* **Exercise directions**
Scan the entries line by line and return those with "computer".

* **Records**
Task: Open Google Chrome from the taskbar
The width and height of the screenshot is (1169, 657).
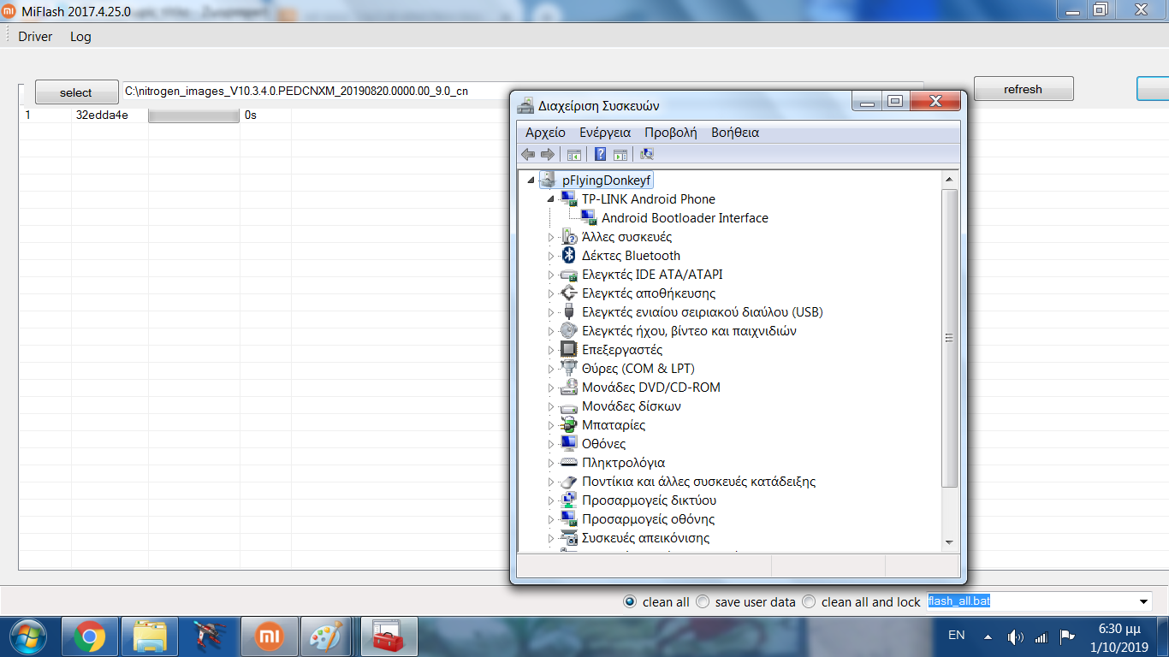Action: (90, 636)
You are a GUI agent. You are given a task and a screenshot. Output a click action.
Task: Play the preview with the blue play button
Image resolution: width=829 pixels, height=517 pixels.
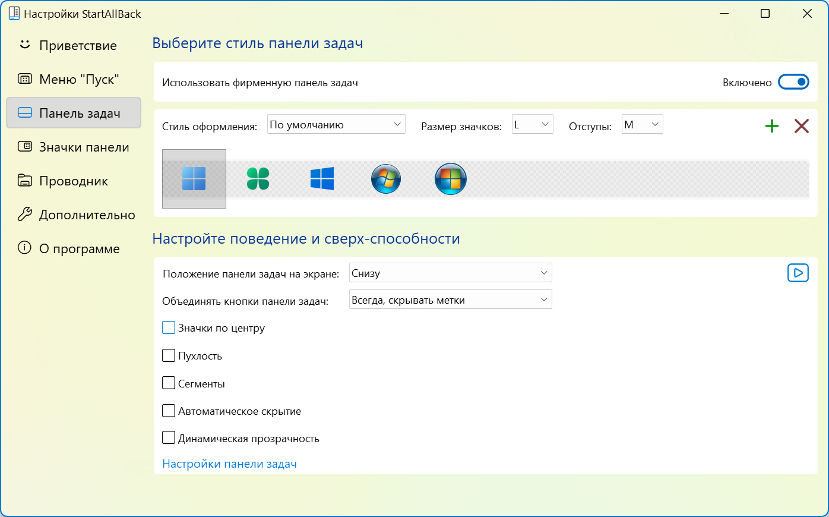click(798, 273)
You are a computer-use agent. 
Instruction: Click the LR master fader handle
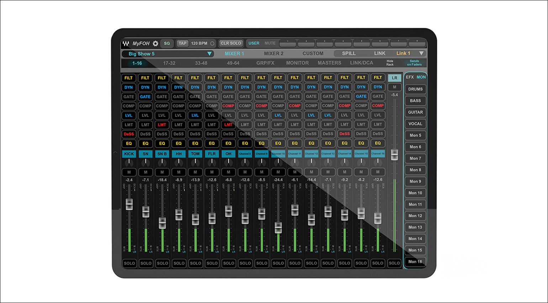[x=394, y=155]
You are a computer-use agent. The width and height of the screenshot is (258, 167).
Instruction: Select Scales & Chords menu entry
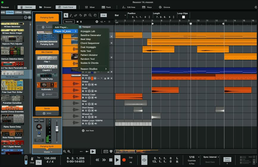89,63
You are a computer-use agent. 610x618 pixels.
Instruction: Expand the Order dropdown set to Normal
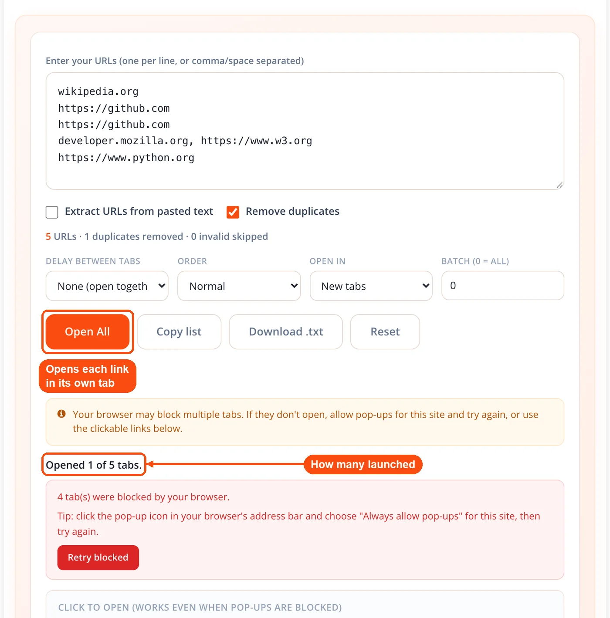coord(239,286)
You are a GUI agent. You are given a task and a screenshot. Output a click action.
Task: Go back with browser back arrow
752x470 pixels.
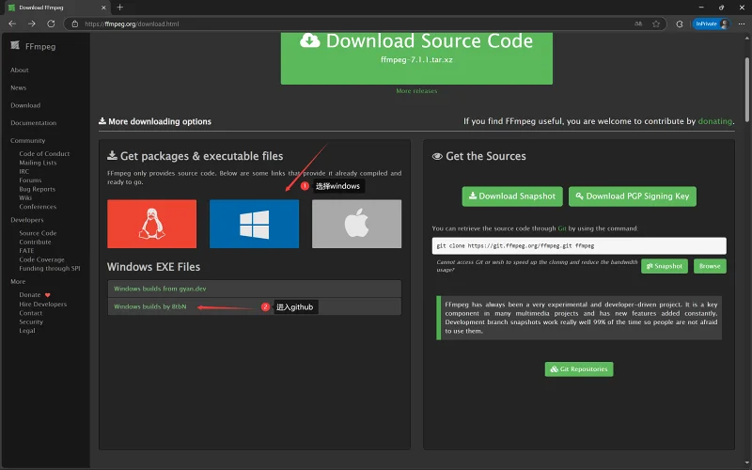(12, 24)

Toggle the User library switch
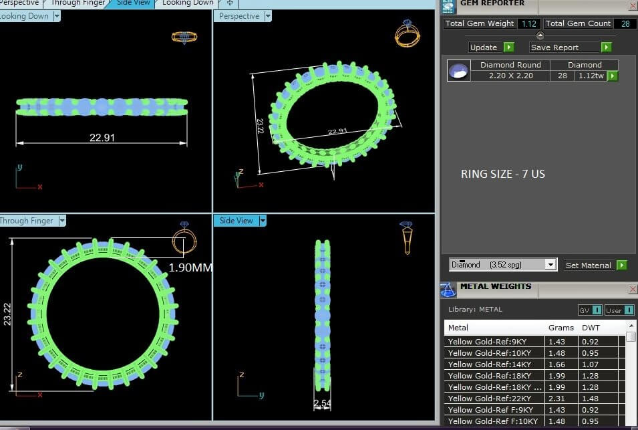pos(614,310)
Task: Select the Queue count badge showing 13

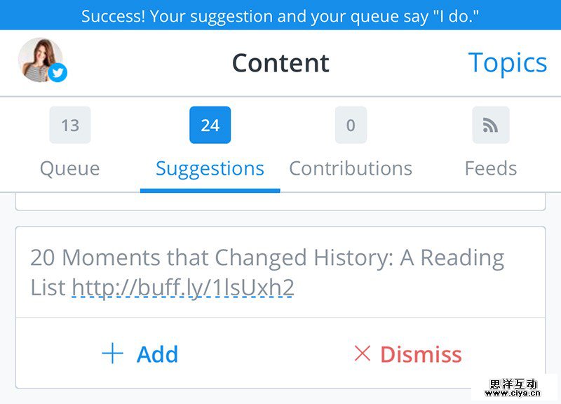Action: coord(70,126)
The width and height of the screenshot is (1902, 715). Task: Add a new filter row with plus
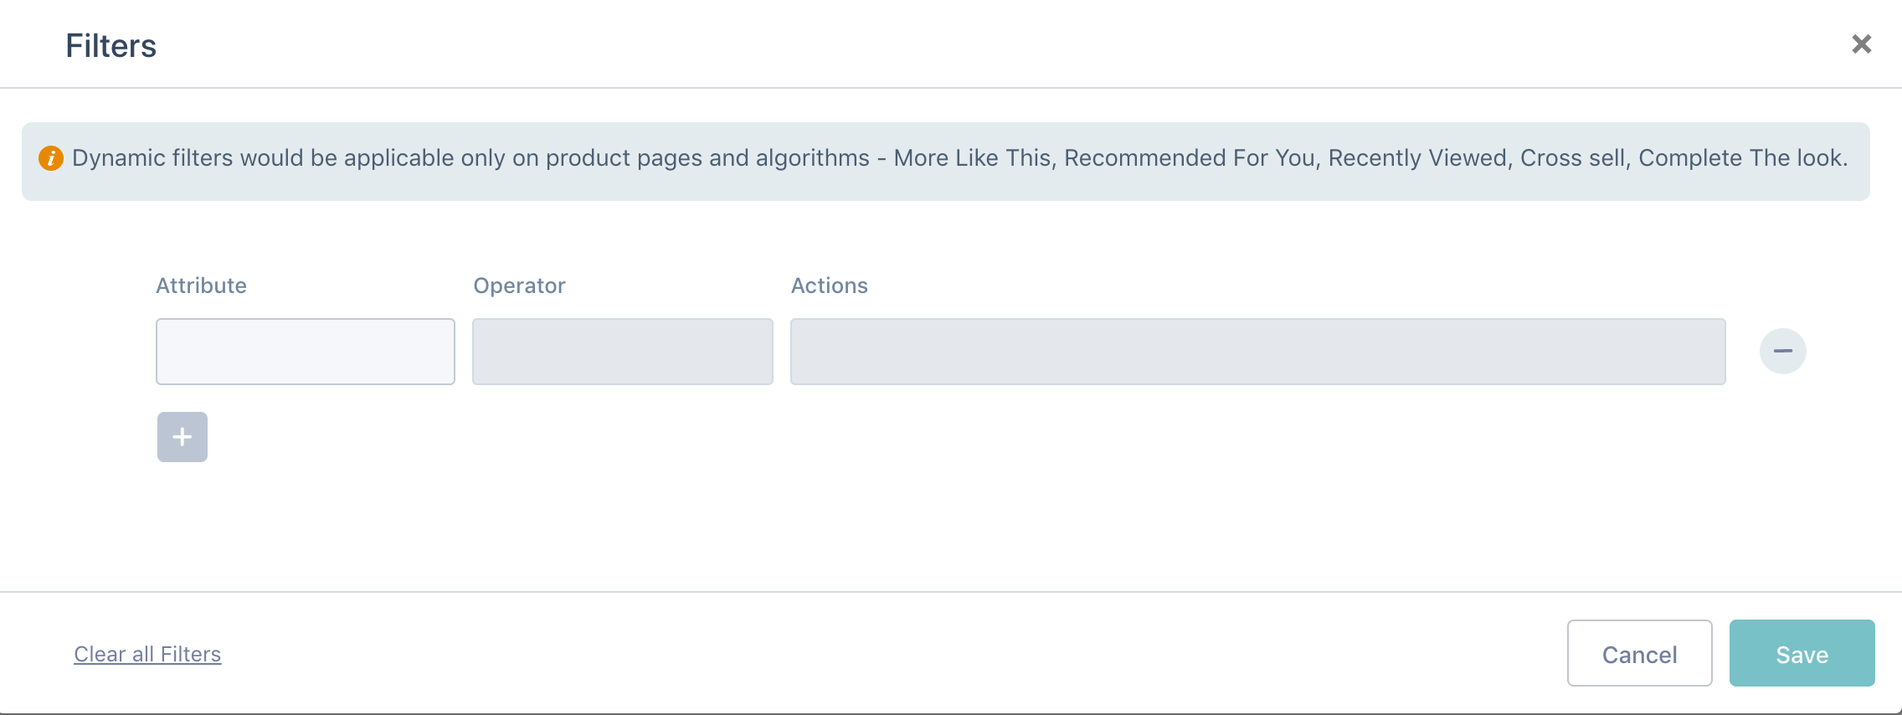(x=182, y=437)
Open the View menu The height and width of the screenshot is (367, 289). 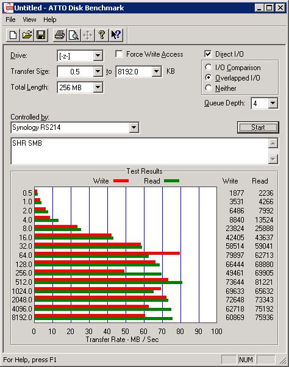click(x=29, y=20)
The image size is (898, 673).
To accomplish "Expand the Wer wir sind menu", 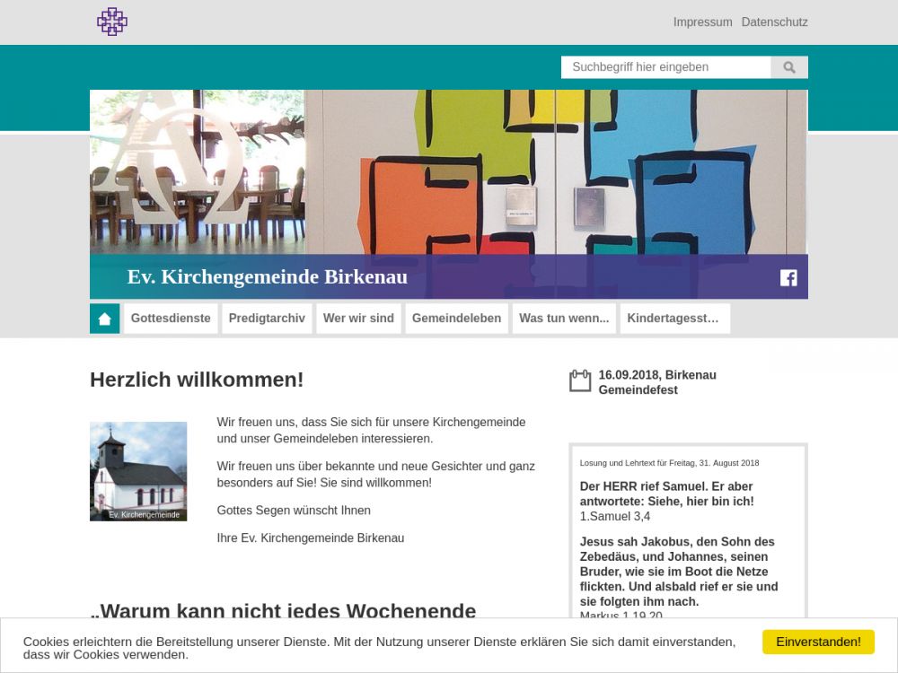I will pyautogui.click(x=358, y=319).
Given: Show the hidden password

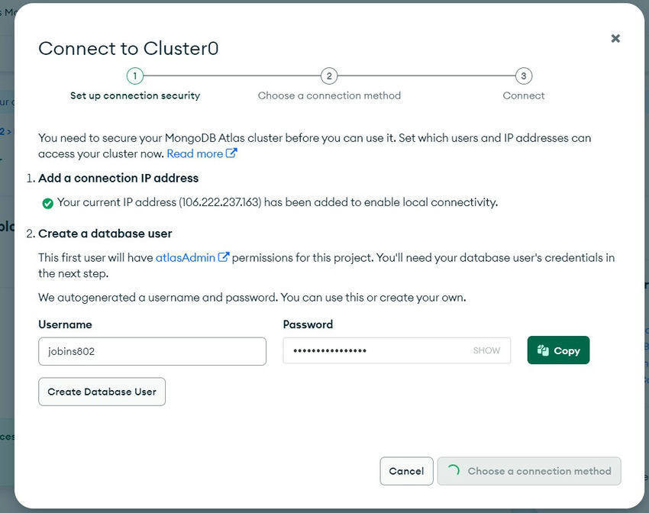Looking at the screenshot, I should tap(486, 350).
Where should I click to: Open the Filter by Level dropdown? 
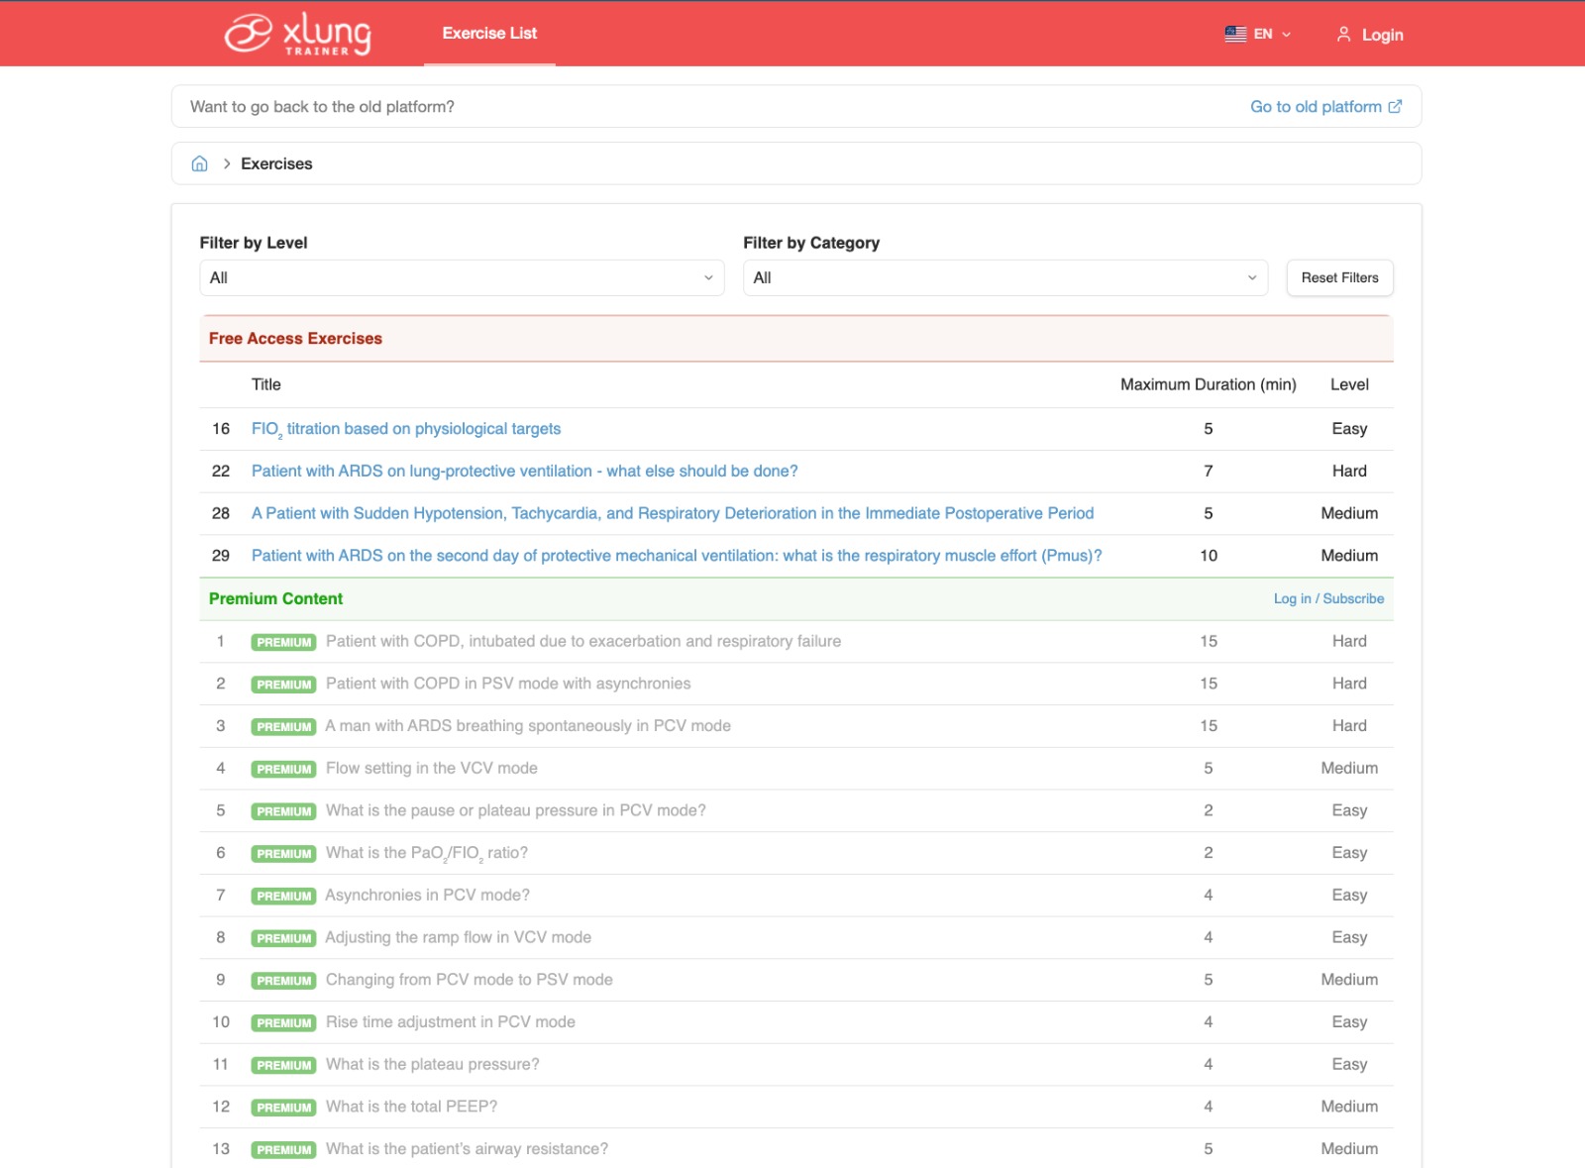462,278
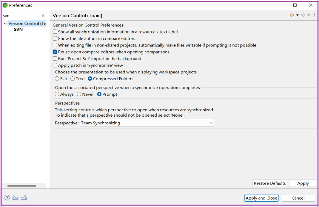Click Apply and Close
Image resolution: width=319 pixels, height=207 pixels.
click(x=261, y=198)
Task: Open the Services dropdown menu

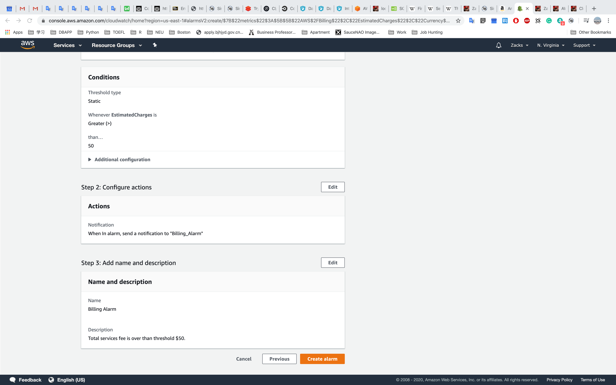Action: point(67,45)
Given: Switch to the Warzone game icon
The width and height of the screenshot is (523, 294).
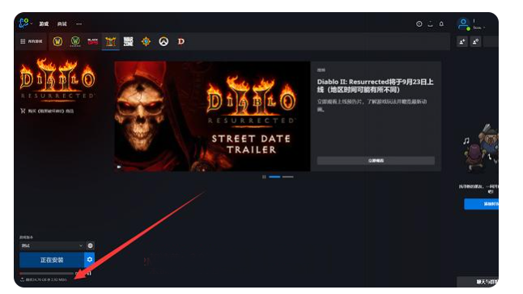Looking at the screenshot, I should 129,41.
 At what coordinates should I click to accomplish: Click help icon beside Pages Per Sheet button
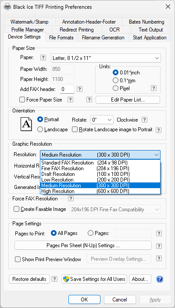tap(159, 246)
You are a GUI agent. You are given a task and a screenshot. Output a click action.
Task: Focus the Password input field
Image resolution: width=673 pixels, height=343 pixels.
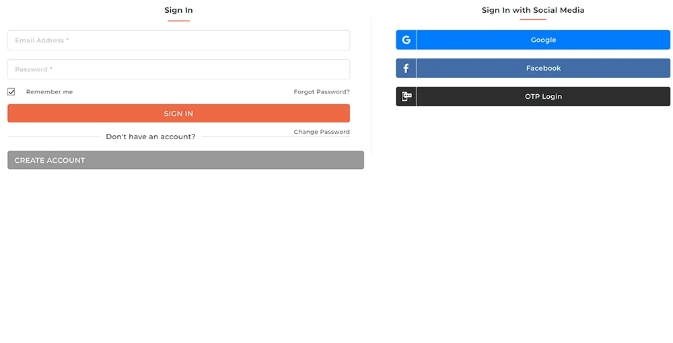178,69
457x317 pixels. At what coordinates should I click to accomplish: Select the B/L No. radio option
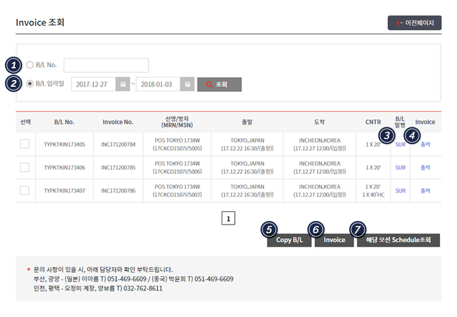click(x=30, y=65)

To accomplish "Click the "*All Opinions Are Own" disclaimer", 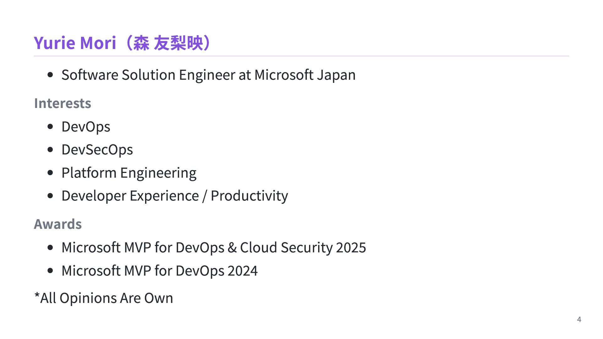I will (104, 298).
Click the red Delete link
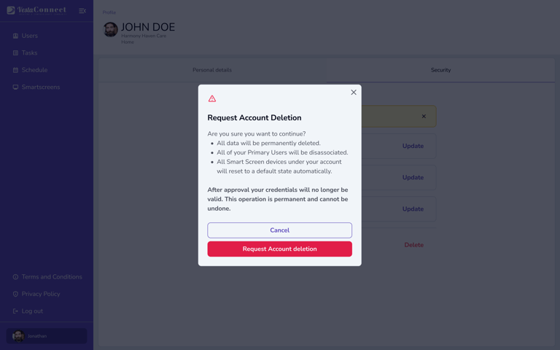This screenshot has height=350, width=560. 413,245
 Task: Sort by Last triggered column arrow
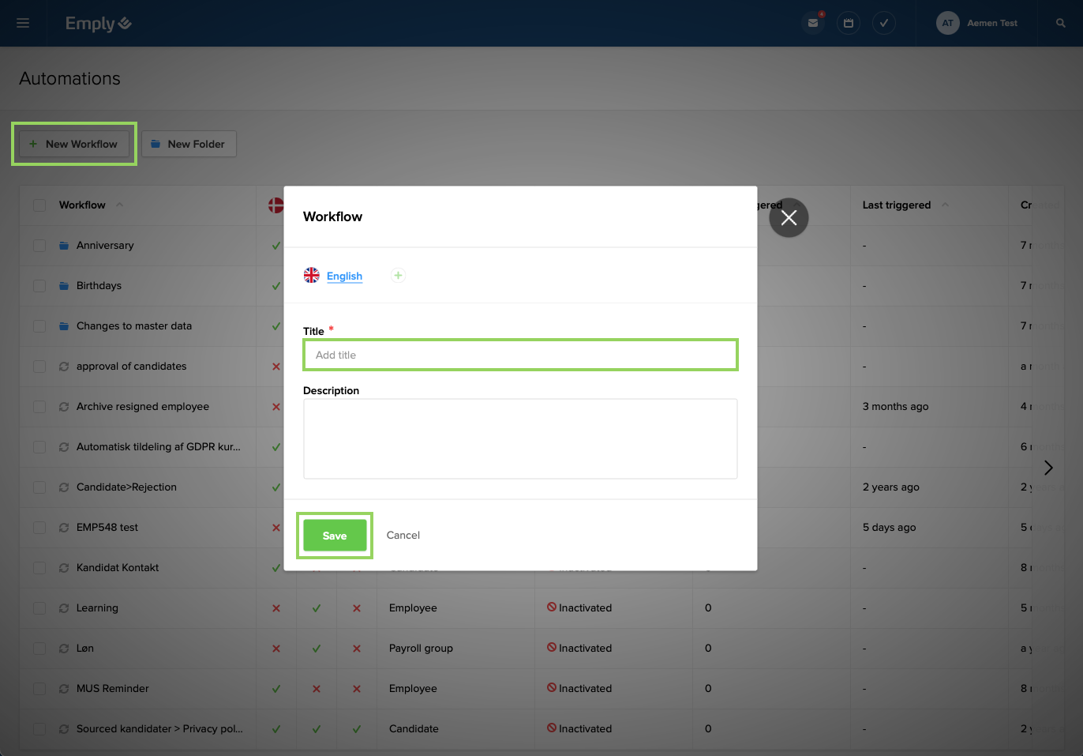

* **Answer to this problem**
You are a computer-use agent. 
You are a computer-use agent. The width and height of the screenshot is (258, 167).
You are a computer-use agent. 610x618 pixels.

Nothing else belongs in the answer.